begin Available records

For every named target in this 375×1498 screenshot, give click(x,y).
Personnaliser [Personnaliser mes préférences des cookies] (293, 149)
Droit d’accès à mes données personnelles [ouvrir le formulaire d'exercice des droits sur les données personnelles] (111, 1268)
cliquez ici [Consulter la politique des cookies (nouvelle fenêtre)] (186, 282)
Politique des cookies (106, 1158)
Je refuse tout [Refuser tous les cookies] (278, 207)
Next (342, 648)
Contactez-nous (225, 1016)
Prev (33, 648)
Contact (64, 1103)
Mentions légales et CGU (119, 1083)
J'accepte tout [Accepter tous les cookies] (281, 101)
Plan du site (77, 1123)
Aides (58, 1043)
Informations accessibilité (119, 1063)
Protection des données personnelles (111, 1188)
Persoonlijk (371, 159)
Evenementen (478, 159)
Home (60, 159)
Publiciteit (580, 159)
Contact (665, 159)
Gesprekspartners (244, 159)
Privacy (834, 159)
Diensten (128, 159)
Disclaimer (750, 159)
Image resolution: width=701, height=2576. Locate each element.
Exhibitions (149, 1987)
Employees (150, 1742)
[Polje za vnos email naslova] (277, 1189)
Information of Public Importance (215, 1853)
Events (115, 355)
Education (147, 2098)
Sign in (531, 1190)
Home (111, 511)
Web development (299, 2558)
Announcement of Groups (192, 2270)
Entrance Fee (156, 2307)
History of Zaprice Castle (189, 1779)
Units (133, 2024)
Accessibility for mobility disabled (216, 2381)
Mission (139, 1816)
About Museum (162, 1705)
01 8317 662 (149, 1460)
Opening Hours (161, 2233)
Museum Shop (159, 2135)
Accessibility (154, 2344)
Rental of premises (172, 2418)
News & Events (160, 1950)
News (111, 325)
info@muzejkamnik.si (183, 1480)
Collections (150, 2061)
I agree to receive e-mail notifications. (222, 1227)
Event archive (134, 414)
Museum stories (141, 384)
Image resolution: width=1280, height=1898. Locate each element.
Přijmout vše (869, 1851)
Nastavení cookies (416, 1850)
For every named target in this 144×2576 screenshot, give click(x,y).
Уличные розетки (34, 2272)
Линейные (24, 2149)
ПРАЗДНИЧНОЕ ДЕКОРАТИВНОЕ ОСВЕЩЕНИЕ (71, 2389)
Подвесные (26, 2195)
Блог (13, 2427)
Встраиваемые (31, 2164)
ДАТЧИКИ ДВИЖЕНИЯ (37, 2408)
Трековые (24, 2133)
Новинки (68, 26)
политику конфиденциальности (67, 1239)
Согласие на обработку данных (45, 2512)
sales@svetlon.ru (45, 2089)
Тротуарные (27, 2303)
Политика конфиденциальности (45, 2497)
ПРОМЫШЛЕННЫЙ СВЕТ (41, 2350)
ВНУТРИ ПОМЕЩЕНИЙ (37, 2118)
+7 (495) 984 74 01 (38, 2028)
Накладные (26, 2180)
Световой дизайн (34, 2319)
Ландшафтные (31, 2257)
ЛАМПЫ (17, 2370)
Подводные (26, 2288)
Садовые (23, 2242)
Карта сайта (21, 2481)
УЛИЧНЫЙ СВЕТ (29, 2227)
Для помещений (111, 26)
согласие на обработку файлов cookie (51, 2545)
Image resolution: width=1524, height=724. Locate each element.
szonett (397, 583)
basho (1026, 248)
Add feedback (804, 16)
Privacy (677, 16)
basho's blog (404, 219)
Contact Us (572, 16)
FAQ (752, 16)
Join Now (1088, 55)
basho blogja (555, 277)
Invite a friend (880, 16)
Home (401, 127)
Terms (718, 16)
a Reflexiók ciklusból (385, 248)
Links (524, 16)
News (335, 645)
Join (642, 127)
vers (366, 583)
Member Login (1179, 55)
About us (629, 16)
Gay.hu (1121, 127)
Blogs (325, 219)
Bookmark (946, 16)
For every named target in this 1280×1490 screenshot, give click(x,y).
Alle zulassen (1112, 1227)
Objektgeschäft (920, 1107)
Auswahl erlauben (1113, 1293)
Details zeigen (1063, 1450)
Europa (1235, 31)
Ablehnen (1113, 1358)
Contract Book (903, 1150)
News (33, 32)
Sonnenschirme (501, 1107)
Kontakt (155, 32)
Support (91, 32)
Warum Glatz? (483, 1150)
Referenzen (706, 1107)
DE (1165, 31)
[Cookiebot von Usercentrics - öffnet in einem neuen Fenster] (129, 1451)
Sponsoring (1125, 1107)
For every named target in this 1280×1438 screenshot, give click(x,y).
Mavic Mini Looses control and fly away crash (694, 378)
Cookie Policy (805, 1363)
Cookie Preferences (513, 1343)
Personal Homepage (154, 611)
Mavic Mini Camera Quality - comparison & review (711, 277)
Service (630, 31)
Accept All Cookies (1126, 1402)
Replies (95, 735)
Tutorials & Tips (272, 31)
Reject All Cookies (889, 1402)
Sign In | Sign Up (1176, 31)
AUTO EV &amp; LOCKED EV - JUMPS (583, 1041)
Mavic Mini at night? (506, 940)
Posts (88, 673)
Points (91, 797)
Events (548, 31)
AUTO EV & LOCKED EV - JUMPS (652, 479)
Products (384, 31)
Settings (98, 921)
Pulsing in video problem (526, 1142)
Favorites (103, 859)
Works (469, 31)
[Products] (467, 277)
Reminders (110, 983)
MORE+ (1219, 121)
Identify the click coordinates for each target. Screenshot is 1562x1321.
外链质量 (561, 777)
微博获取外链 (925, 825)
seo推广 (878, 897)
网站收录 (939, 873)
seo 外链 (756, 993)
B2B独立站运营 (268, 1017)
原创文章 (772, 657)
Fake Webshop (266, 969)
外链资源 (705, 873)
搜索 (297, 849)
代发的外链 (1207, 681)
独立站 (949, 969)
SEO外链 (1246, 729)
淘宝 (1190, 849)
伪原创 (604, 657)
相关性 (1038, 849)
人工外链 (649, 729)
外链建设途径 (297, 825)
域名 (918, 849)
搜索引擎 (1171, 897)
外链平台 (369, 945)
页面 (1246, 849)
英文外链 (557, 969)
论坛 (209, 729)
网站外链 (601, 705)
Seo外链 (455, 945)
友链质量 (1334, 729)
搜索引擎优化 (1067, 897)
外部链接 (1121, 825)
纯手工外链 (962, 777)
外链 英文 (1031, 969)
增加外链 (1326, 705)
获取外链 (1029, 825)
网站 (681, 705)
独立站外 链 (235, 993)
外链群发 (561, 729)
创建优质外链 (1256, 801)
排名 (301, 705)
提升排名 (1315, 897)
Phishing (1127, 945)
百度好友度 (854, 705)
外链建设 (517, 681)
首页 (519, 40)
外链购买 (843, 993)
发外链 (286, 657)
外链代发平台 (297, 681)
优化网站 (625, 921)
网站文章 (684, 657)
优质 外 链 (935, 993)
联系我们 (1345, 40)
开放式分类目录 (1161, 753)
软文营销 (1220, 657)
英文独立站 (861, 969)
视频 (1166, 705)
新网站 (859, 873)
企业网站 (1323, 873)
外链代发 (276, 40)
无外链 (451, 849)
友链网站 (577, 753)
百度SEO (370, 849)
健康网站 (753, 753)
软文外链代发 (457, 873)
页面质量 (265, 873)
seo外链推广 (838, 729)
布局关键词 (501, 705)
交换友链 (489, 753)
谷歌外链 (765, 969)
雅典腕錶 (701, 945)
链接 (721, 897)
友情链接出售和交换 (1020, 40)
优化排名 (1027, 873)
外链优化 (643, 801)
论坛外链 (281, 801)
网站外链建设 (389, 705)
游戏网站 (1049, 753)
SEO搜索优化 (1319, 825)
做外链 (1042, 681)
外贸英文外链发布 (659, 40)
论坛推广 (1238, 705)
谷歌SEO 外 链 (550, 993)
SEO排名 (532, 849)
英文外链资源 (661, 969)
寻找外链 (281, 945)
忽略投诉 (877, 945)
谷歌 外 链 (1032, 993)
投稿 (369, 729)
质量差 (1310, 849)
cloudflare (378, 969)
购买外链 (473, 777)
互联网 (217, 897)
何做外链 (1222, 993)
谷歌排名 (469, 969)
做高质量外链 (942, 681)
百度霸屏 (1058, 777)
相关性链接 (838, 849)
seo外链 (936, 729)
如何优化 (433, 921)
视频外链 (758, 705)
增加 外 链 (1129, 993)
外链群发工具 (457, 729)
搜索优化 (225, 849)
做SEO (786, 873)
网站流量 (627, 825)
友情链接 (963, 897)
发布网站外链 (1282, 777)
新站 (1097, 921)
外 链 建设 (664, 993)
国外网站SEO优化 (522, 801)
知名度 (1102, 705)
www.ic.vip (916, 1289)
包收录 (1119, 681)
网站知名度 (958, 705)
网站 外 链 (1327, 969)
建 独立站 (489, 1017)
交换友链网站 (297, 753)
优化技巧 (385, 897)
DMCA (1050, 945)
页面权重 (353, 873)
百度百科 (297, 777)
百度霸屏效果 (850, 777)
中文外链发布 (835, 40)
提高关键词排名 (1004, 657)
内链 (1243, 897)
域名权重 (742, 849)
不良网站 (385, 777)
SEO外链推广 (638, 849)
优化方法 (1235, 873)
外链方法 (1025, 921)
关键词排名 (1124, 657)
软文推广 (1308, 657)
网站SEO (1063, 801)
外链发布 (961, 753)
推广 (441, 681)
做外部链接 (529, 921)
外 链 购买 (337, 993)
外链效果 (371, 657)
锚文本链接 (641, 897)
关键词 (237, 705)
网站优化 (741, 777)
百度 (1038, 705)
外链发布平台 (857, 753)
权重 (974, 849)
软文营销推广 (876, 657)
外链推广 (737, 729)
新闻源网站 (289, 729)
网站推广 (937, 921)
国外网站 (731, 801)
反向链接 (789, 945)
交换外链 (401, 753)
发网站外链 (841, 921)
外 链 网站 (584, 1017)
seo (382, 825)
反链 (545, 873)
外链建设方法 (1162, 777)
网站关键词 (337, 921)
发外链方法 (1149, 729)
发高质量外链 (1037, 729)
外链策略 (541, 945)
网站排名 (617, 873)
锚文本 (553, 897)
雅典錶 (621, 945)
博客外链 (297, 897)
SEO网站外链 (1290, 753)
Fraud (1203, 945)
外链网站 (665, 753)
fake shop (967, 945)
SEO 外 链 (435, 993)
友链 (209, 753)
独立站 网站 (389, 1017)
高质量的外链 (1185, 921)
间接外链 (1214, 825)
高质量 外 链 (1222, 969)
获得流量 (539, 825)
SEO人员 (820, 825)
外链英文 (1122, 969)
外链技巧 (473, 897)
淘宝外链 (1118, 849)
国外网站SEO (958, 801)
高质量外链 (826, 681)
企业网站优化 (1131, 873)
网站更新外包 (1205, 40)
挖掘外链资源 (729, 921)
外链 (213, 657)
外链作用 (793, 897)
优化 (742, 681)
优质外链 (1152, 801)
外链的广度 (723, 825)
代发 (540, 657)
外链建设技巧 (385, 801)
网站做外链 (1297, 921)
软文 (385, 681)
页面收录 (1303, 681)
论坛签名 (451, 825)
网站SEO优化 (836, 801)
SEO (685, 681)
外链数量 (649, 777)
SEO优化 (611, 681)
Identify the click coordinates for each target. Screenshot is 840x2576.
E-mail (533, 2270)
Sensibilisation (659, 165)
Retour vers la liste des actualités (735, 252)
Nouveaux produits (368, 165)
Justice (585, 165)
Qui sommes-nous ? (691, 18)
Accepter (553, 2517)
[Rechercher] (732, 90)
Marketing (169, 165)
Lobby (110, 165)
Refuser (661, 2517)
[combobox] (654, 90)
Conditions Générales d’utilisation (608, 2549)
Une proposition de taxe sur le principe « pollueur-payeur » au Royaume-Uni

end Available records

_Set exercise_.
Print the rows above verbatim, starting at the row containing "网站收录 (939, 873)" and ending at the row containing "优化排名 (1027, 873)", with both of those rows included.

_Correct response_.
网站收录 (939, 873)
seo 外链 (756, 993)
B2B独立站运营 (268, 1017)
原创文章 (772, 657)
Fake Webshop (266, 969)
外链资源 (705, 873)
搜索 (297, 849)
代发的外链 (1207, 681)
独立站 (949, 969)
SEO外链 (1246, 729)
淘宝 (1190, 849)
伪原创 (604, 657)
相关性 (1038, 849)
人工外链 (649, 729)
外链建设途径 (297, 825)
域名 (918, 849)
搜索引擎 (1171, 897)
外链平台 (369, 945)
页面 (1246, 849)
英文外链 (557, 969)
论坛 (209, 729)
网站外链 (601, 705)
Seo外链 (455, 945)
友链质量 (1334, 729)
搜索引擎优化 (1067, 897)
外部链接 (1121, 825)
纯手工外链 (962, 777)
外链 英文 (1031, 969)
增加外链 (1326, 705)
获取外链 (1029, 825)
网站 (681, 705)
独立站外 链 (235, 993)
外链群发 (561, 729)
创建优质外链 (1256, 801)
排名 (301, 705)
提升排名 (1315, 897)
Phishing (1127, 945)
百度好友度 (854, 705)
外链建设 (517, 681)
首页 (519, 40)
外链购买 (843, 993)
发外链 (286, 657)
外链代发平台 (297, 681)
优化网站 (625, 921)
网站文章 (684, 657)
优质 外 链 (935, 993)
联系我们 (1345, 40)
开放式分类目录 (1161, 753)
软文营销 (1220, 657)
英文独立站 (861, 969)
视频 (1166, 705)
新网站 (859, 873)
企业网站 (1323, 873)
外链代发 (276, 40)
无外链 (451, 849)
友链网站 (577, 753)
百度SEO (370, 849)
健康网站 (753, 753)
软文外链代发 (457, 873)
页面质量 (265, 873)
seo外链推广 (838, 729)
布局关键词 (501, 705)
交换友链 (489, 753)
谷歌外链 (765, 969)
雅典腕錶 (701, 945)
链接 (721, 897)
友情链接出售和交换 (1020, 40)
优化排名 (1027, 873)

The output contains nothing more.